Regular Expressions: large amount of or's

James Stroud jstroud at mbi.ucla.edu
Tue Mar 1 15:06:39 EST 2005


This does not sound like a job for a single regex.

Using a list and listcomp (say your words are in a list called "mywordlist") 
you can make this quite terse. Of course I have a way of writing algorithms 
that have very large exp when people tell me the O(N^exp).

try this:


myregexlist = [re.compile(aword) for aword in mywordlist]
myoccurrences = [argx.findall(some_string) for argx in myregexlist]
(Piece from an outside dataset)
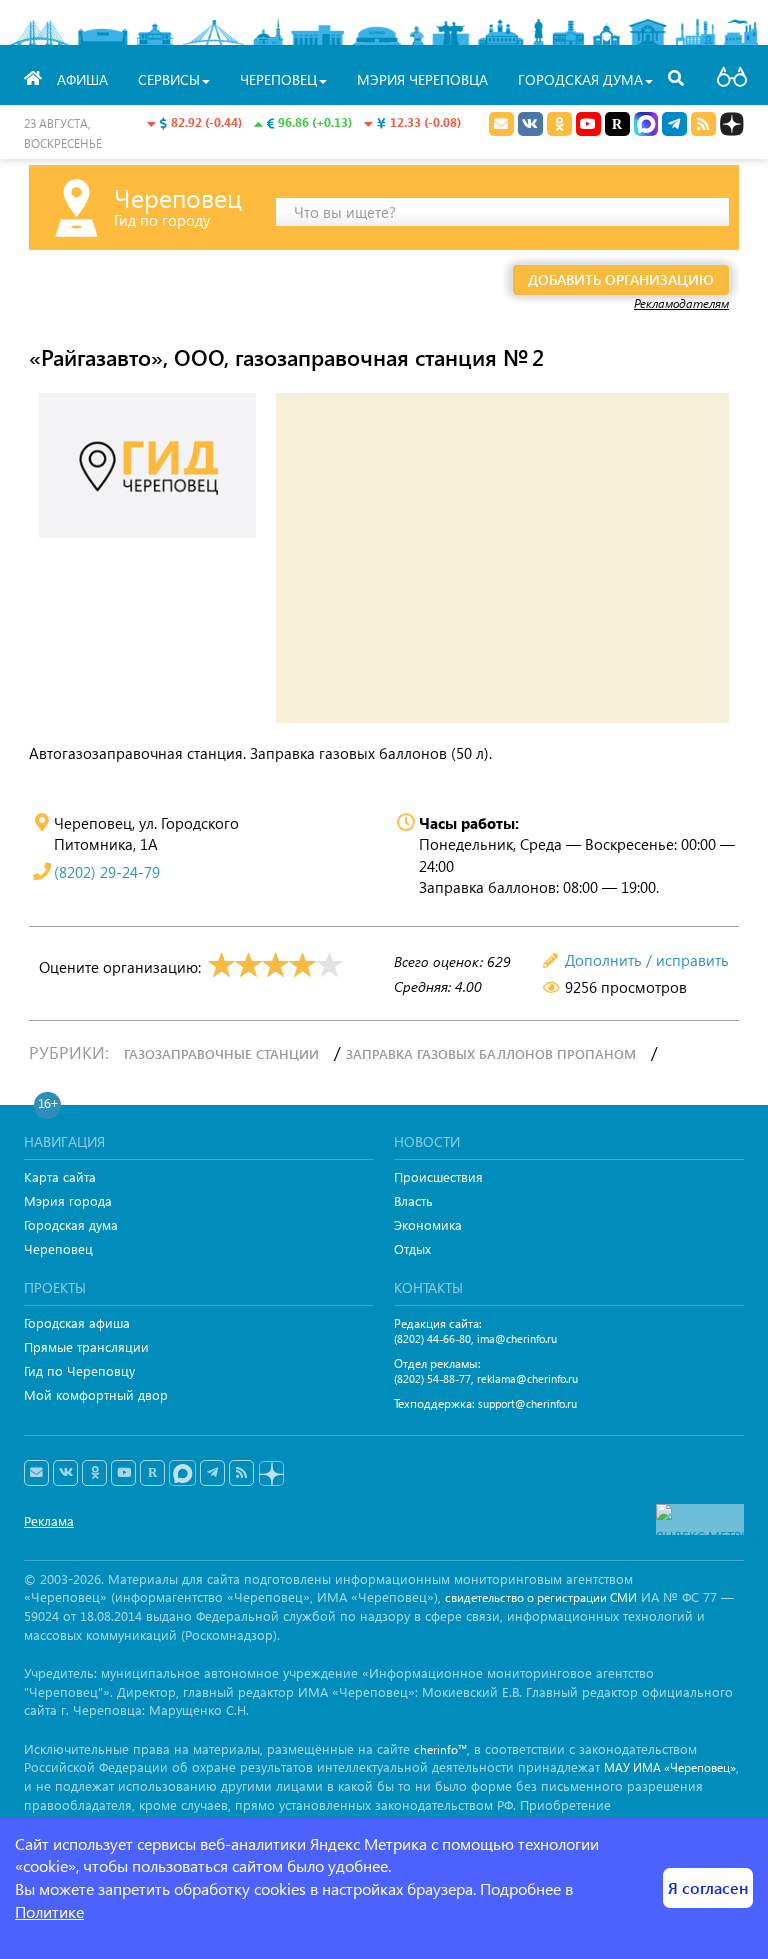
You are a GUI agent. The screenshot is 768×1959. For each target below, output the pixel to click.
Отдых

Now you should have a 1:1 mapping of the mywordlist and myoccurrences. Of 
course you can fill mywordlist with real regular expressions instead of just 
words. If you want to count the words, you may just want to use the string 
count method:


myoccurrences = [some_string.count(aword) for aword in mywordlist]


This may make more sense if you are not using true regexes.

James

On Tuesday 01 March 2005 11:46 am, André Søreng wrote:
> Hi!
>
> Given a string, I want to find all ocurrences of
> certain predefined words in that string. Problem is, the list of
> words that should be detected can be in the order of thousands.
>
> With the re module, this can be solved something like this:
>
> import re
>
> r = re.compile("word1|word2|word3|.......|wordN")
> r.findall(some_string)
>
> Unfortunately, when having more than about 10 000 words in
> the regexp, I get a regular expression runtime error when
> trying to execute the findall function (compile works fine, but slow).
>
> I don't know if using the re module is the right solution here, any
> suggestions on alternative solutions or data structures which could
> be used to solve the problem?
>
> André

-- 
James Stroud, Ph.D.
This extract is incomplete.